Mesmo com Lula vivo, Alckmin será o freio para projetos progressistas mais ousados. Tudo se reduzirá a medidas paliativas que não irão prejudicar os privilégios dos mais ricos. Daí que devemos verificar o quanto as elites rentistas, que derrubaram Dilma Rousseff, abriram o tapete vermelho para Michel Temer e Jair Bolsonaro andarem e torceram para que Lula fosse preso em 2018, agora defendem o mesmo Lula para ser eleito presidente do Brasil.
As elites se entusiasmam com um Lula castrado por Geraldo Alckmin, assim como, em 1961, se animaram com João Goulart engessado pelo parlamentarismo. E é isso que traz ainda mais estranheza. E que fará Lula fazer um governo mais fraco do que os dois anteriores, num extremo oposto às promessas que ele fez ainda no ano passado.
Hoje Lula sinaliza ser um candidato "qualquer nota". Com as promessas sonhadoras não sendo levadas a sério - a realidade é dura demais para elas serem realizadas - , Lula agora só tem a seu favor a missão de "derrotar Bolsonaro".

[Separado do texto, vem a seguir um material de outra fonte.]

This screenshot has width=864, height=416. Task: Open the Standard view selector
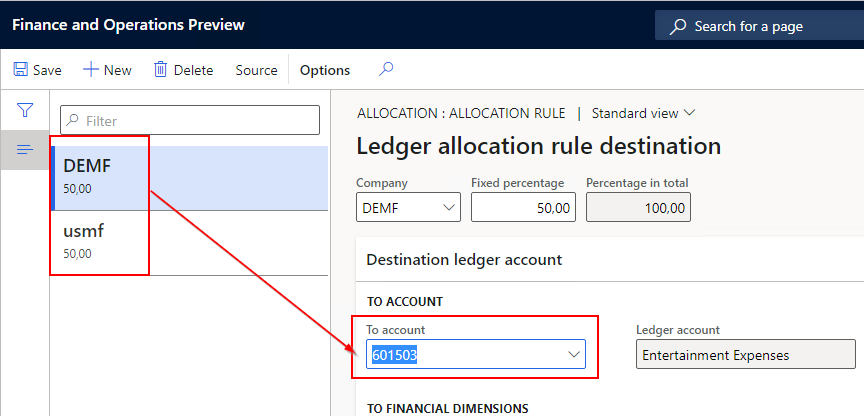point(643,113)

Só que o preço caro dessa festa toda é que, com Lula eleito, quem governará de fato será Geraldo Alckmin. O lado técnico, racional, será ligado ao neoliberalismo irredutível de Alckmin, que ficará com assuntos como Economia, Planejamento, Infra-estrutura, Tecnologia. Alckmin será o cérebro, Lula será o coração.
Tudo indica que Lula ficará apenas com os projetos de grife, que serão pretexto para o eufemismo do "Estado forte": Bolsa Família, Mais Médicos, Fome Zero, Cotas Universitárias, Minha Casa Minha Vida. Projetos sociais que trazem algum benefício, mas não mexem nos privilégios das elites.
Na melhor das hipóteses, o provável próximo governo de Lula tende a ser como o primeiro governo de Fernando Henrique Cardoso, com alguma estabilidade econômica, controle de preços, algum desenvolvimento industrial, normalidade institucional e democrática.
Pode ser bem melhor do que Jair Bolsonaro, mas muito distante da expectativa de fazer o Brasil ser feliz de novo. Se o brasileiro tiver menos raiva e medo, já será alguma coisa. Brasileiro voltar a sonhar? Só por parte das esquerdas alucinadas com Lula. No contexto em que vivemos, precisaremos mais de realidade e não de sonhos, para que não corramos o risco de cairmos em um novo pesadelo.